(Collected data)
Segment Open
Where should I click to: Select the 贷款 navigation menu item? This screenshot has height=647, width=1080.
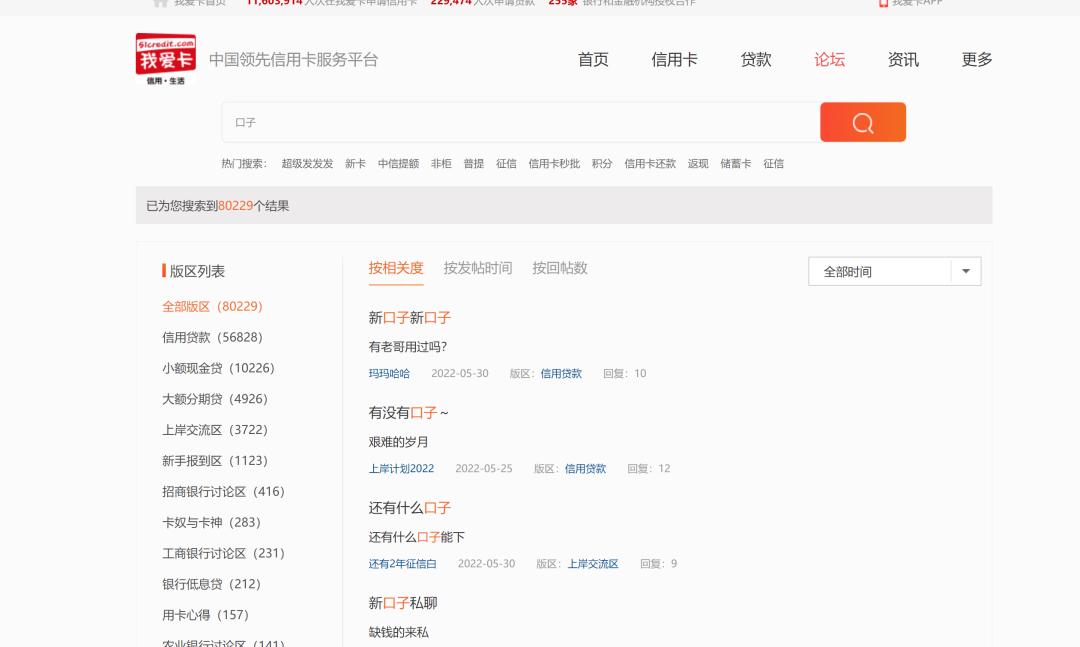coord(755,60)
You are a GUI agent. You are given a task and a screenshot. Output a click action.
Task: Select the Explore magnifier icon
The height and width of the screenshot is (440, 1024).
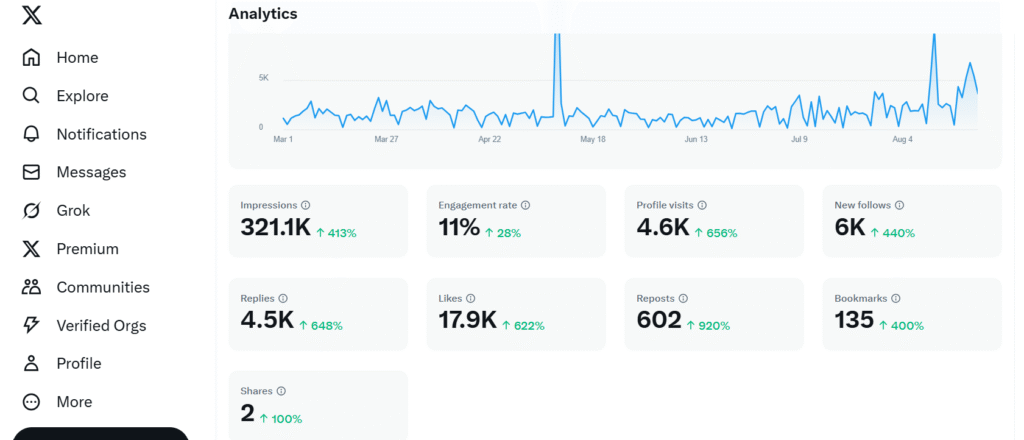pyautogui.click(x=32, y=96)
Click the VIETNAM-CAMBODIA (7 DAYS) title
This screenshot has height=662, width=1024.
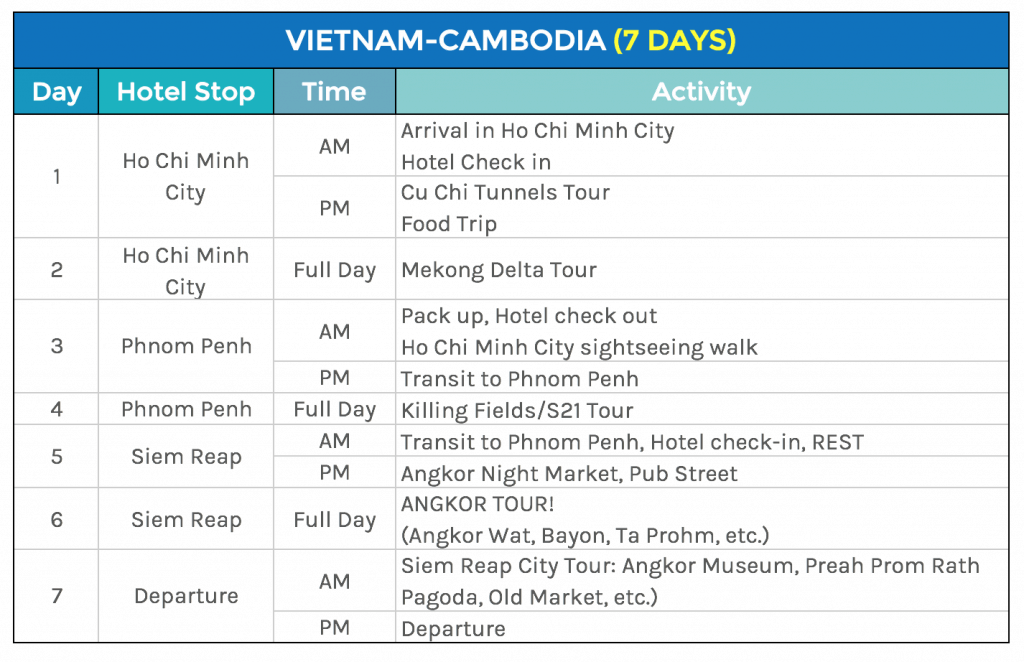pyautogui.click(x=511, y=40)
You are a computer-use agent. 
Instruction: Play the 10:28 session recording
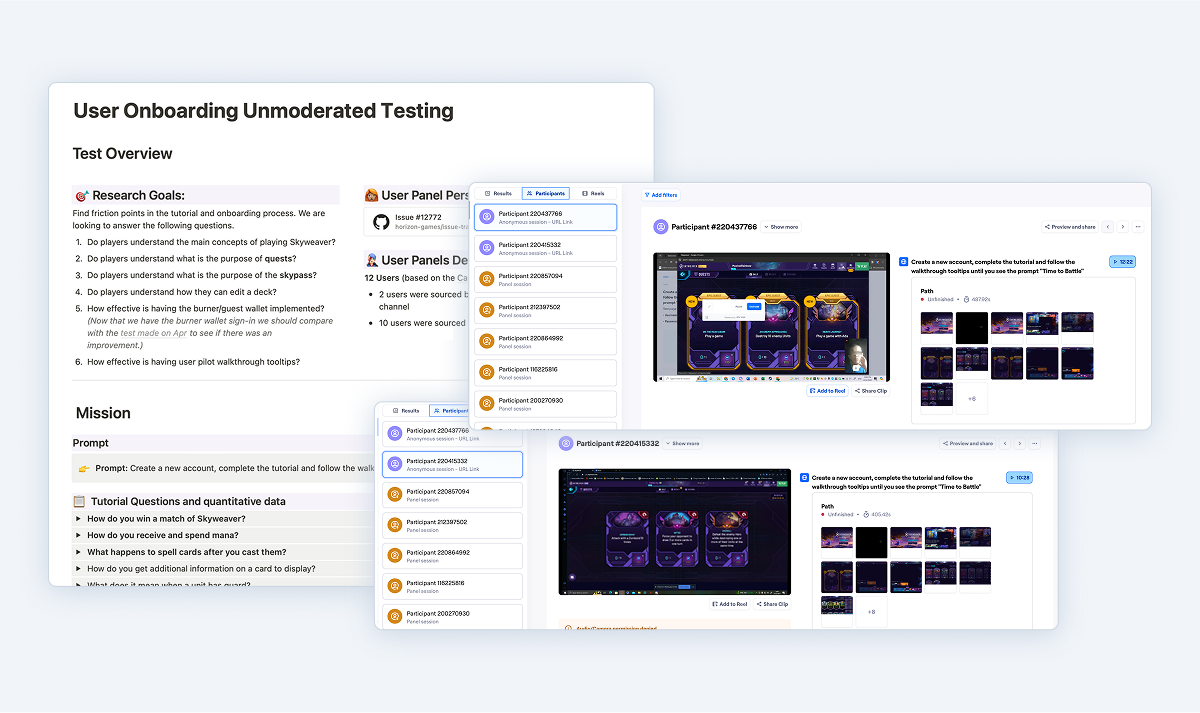point(1018,478)

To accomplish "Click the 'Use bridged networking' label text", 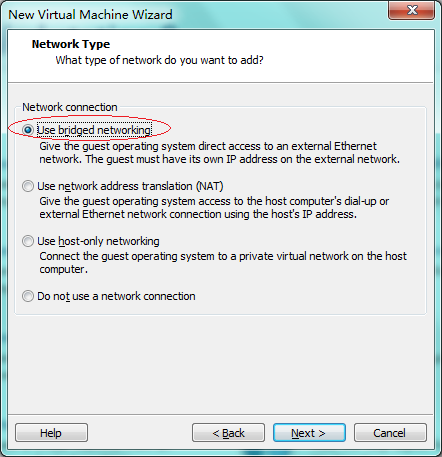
Segment Closed
DESCRIPTION OF THE TASK
Determine how many lines in the records include the string "agent". Only that number should be given.

ANSWER TO THE PROBLEM
2